Wielu z nas ma spory dylemat, czy nasze osobiste starania i działania mają jakiś wpływ na sytuację ekologiczną świata. Przecież skala problemów jest tak ogromna, że potrzebne są przede wszystkim zmiany systemowe – na poziomie krajów, kontynentów, a nawet na poziomie globalnym. Moja odpowiedź jest taka, że konieczne jest i jedno, i drugie. Działając na rzecz zmiany systemowej, wołając o nawrócenie ekologiczne świata, muszę zaczynać od siebie, od osobistego nawrócenia i codziennych właściwych wyborów. Wtedy widzimy wymiar moralny tych wszystkich zagadnień, a dbając o wewnętrzną spójność, stajemy się wiarygodni. I głosimy sobą orędzie, że przemiana świata zaczyna się od przemiany własnego serca, że to, co cenne, piękne i dobre w świecie, jest też takim dla nas.

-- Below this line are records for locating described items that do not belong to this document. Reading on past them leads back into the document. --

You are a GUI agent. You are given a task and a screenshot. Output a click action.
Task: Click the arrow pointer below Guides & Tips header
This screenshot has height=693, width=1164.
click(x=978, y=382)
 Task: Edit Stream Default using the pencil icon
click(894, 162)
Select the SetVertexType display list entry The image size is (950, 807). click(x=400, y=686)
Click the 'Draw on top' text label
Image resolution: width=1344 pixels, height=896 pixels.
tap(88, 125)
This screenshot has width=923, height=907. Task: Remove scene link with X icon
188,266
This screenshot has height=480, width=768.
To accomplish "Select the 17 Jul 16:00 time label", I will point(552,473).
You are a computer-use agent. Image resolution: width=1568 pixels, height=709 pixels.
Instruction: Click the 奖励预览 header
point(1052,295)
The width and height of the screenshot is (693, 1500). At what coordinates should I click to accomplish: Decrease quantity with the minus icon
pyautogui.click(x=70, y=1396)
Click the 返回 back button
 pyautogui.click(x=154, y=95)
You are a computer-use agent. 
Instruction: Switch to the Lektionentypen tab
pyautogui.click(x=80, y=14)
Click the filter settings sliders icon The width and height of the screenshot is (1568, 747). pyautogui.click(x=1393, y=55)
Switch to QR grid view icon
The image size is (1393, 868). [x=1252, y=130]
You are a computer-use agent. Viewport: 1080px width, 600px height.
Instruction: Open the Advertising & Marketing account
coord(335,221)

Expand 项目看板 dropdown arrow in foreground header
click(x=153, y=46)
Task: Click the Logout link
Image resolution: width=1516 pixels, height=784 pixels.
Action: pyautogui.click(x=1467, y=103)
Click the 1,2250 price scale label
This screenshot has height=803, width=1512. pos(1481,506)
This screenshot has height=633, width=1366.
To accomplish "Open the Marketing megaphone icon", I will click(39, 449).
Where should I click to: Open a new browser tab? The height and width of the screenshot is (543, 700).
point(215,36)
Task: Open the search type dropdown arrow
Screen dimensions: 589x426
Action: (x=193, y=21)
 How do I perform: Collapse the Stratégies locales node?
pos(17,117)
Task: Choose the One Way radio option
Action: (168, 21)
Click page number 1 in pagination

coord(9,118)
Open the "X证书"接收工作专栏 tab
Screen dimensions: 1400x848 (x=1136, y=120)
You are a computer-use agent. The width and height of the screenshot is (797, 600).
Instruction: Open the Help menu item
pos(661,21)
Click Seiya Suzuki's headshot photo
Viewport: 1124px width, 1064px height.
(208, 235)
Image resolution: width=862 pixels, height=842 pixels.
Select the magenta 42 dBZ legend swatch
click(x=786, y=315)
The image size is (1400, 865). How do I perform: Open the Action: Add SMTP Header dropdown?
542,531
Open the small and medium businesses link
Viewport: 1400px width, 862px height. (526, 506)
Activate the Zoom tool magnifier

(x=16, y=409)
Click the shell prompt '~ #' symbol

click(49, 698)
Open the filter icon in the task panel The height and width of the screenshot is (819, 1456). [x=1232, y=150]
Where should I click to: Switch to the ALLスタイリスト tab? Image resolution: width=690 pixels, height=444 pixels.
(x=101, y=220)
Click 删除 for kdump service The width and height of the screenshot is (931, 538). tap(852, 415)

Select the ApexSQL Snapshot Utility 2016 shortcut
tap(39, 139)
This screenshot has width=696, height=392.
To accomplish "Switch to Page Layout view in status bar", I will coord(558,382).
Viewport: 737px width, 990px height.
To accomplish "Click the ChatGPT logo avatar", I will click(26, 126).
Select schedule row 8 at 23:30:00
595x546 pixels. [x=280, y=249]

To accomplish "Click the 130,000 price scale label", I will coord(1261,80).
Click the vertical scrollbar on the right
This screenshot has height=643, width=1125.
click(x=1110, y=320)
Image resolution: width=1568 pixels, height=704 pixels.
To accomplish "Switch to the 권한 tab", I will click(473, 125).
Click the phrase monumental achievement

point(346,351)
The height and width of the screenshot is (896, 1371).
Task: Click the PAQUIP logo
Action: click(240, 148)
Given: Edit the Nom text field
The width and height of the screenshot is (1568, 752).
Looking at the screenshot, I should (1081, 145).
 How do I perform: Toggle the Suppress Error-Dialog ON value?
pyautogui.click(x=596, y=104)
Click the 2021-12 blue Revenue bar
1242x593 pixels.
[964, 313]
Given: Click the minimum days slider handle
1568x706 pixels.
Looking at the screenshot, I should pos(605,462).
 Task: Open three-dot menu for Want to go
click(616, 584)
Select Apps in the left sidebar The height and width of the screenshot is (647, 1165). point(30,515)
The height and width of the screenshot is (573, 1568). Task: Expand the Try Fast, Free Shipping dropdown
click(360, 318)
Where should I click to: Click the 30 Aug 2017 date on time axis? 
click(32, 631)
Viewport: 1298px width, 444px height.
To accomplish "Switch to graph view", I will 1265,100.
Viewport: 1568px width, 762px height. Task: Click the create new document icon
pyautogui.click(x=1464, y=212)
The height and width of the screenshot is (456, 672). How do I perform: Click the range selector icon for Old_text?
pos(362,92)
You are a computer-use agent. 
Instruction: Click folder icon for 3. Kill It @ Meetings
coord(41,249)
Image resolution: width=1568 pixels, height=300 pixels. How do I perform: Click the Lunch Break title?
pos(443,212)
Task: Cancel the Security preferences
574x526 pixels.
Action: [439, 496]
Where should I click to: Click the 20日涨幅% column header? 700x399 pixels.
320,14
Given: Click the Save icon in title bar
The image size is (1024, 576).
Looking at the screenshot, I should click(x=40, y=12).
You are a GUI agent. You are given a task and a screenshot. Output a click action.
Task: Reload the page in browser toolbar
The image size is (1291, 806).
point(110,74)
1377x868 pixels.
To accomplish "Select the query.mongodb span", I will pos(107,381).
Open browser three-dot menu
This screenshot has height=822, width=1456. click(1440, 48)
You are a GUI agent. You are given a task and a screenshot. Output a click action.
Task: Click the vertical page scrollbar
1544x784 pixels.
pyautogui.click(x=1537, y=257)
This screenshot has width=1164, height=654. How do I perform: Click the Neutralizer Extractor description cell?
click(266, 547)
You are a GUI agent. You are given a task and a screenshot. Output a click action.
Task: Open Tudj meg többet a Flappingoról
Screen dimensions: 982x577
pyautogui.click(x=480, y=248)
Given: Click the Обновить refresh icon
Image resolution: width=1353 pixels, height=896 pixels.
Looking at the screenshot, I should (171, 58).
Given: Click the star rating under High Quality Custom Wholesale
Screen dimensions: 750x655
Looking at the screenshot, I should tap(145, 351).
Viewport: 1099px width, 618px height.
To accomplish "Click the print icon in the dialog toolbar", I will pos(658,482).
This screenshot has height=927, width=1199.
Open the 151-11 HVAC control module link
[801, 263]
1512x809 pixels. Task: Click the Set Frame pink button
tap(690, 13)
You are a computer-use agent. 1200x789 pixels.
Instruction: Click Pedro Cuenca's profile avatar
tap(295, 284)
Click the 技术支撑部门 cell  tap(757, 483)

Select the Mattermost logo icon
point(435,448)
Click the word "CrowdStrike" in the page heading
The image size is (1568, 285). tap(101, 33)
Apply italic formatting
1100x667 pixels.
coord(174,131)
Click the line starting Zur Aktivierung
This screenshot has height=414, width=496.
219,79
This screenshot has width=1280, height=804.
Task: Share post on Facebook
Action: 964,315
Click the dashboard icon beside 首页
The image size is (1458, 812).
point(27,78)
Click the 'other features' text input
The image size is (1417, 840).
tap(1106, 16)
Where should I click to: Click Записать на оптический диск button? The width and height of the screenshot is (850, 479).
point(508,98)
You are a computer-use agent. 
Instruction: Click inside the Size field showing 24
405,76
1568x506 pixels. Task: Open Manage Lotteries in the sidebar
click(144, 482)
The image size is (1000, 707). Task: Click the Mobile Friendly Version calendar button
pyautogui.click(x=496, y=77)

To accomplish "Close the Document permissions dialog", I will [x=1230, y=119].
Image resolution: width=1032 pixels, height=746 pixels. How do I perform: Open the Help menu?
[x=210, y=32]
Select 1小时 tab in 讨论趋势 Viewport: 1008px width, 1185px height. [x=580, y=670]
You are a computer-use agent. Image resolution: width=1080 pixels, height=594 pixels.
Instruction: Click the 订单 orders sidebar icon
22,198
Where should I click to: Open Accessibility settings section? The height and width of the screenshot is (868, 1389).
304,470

Pisząc niniejszy przewodnik, chcę najpierw ustalić nasze miejsce w świecie – ja jako chrześcijanin i ekolog wobec wielkich i małych spraw świata, wobec Kościoła i ruchu ekologicznego. To ważne, bo często jako chrześcijanie wrażliwi na przyrodę albo jako aktywiści szukający swego miejsca w Kościele czujemy się zagubieni. Kilka stron chciałbym poświęcić myśleniu franciszkańskiemu w ekologii, aby potem z patronem ekologów wyruszyć na pielgrzymkę przez codzienne życie według ekologicznych zasad. W końcu chcę pokazać garść inspiracji, jakie możemy znaleźć w Kościele, znanych, mniej znanych i nieznanych, które pomagają mi w tworzeniu w sobie chrześcijańskiego myślenia ekologicznego. Celem będzie Kościół bardziej zielony i bardziej gościnny dla nas wszystkich.
Niektóre z tych myśli były już ujawnione na moim blogu, w różnych tekstach i wystąpieniach. Teraz zostały uporządkowane i rozwinięte.